Modeling the anticarcinogenic action of retinoids by making use of the OASIS method. 3. Inhibition of the induction of ornithine decarboxylase by arotinoids.

Abstract

A series of 15 congeneric aromatic retinoids (arotinoids) was subjected to a study of the conformational dependence of basic molecular descriptors, and the anticarcinogenic potency of the compounds was modeled by the sophisticated OASIS (optimized approach based on structural indices set) method. A high correlation was obtained for both two-variable models and three-variable models. The best models of these two kinds had correlation coefficients of 0.956 vs 0.988 and standard deviations s2 = 0.14 vs 0.04, respectively. The most significant variables were several interatomic and topological distances, which specify the optimum geometric drug-receptor fit.
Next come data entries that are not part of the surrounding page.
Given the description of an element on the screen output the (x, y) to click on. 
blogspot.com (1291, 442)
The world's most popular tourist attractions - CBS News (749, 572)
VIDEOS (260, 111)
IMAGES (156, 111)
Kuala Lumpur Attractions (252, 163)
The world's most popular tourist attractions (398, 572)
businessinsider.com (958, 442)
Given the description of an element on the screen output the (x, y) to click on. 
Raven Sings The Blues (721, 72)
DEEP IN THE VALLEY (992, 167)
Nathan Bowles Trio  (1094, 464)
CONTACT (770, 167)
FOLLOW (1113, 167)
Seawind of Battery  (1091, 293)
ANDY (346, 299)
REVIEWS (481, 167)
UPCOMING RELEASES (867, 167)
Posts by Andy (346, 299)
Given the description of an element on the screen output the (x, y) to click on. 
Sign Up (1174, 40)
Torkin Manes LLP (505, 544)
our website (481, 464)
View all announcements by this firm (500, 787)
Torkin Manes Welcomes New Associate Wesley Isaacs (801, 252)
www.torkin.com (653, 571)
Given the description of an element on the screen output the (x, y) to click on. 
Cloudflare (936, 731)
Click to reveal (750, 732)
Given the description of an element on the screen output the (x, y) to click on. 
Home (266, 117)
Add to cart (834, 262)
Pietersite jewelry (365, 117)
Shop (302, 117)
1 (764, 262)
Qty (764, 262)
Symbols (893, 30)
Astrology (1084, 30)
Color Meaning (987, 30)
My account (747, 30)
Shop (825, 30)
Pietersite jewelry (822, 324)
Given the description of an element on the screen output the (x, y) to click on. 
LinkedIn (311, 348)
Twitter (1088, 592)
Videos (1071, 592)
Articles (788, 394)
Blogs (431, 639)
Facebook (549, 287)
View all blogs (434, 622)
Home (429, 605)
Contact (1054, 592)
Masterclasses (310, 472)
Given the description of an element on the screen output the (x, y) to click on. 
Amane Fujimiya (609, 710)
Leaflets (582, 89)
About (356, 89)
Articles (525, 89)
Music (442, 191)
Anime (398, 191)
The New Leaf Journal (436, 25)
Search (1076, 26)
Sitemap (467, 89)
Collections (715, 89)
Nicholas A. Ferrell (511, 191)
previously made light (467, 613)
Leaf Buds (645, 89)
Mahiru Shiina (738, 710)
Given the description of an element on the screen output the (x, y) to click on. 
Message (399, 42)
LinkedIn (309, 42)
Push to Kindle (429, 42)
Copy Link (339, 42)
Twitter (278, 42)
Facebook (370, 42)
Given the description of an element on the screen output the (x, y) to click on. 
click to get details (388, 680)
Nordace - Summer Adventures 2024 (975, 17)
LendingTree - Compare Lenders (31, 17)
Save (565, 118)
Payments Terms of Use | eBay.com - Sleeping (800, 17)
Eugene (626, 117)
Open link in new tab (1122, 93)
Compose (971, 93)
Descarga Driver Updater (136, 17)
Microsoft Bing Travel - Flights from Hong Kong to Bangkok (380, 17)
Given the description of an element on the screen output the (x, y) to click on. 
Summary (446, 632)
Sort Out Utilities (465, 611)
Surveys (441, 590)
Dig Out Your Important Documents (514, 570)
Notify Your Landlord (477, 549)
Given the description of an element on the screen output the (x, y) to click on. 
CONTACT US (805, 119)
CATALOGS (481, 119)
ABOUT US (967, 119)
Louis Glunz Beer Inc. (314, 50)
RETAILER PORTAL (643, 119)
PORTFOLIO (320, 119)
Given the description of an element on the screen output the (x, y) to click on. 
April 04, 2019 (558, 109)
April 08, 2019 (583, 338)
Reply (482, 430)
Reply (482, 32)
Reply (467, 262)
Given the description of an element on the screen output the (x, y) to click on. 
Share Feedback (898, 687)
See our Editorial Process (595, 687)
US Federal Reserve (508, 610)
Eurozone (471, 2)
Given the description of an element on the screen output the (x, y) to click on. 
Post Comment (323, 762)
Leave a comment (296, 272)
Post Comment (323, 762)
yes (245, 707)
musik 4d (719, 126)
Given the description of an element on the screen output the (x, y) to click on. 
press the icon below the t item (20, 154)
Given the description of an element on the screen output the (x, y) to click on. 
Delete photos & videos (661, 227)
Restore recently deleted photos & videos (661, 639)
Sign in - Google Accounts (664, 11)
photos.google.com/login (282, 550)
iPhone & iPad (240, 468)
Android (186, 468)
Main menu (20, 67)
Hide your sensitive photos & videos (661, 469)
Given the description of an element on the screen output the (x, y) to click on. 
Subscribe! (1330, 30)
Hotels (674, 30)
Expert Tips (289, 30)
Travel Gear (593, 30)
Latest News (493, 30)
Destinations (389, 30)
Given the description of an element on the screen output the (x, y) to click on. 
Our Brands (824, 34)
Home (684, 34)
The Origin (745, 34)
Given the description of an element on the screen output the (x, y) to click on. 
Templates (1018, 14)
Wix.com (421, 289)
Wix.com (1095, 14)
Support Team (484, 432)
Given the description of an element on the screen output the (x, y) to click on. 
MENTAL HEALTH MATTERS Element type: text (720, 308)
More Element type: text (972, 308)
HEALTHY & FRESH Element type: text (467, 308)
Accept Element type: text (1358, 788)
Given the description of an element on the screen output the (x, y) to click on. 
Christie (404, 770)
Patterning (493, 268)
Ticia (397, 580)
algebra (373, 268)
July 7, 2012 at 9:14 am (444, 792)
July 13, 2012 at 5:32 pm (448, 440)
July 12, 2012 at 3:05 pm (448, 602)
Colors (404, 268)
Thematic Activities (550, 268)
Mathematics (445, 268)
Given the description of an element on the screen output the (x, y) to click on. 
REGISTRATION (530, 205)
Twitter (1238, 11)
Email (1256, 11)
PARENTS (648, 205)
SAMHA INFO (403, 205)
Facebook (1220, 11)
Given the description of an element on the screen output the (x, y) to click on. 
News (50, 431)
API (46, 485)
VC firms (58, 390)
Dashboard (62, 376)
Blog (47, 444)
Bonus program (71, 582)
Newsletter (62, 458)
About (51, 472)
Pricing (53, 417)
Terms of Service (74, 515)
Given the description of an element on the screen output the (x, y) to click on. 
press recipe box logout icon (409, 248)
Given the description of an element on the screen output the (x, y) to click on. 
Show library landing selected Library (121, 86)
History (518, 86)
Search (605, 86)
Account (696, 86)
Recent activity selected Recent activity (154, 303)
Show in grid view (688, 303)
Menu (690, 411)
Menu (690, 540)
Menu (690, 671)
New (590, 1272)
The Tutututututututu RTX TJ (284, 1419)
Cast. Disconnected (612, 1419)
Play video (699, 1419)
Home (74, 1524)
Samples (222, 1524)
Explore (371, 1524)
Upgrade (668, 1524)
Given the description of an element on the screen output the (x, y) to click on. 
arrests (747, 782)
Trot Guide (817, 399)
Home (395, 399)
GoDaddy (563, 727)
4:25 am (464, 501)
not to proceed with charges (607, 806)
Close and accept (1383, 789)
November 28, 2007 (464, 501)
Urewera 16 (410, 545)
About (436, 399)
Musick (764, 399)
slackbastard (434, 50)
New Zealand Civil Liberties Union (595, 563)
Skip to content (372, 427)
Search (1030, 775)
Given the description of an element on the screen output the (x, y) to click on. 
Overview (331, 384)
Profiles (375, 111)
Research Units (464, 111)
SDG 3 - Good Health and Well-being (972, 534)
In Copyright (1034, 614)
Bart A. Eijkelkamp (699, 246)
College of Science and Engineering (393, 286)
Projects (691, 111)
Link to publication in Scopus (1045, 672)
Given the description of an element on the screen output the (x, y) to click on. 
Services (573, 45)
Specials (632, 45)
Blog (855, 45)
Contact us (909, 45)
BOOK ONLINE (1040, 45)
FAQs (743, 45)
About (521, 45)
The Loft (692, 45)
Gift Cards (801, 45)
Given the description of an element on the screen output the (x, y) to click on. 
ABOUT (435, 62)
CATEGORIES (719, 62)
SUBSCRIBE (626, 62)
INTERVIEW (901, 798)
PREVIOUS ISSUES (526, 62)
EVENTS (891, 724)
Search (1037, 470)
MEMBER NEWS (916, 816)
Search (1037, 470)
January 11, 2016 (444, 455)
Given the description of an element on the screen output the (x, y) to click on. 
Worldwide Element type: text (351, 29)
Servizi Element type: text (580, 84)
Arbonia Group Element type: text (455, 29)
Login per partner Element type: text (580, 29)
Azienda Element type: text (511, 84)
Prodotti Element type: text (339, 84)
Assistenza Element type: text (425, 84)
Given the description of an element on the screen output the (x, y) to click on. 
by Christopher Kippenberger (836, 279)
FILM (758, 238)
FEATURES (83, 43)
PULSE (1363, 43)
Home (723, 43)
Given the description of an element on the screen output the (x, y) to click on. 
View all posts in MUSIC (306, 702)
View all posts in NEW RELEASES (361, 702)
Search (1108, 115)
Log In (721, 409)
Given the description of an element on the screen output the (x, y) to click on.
The group of significant electronic descriptors included characteristic pi-bond orders, the electronic charge at one atomic position in the tetrahydronaphthalene ring, the total electronic energy, and two electronic-topological indices. An electrostatic drug-receptor interaction was conjectured on this basis. A contribution of the through-cell membrane transport was inferred from the importance of molecular refraction in the best three-variable model. The models derived were validated by the leave-one-out procedure and by reproducing the activities of five arotinoids not included in the correlation sample.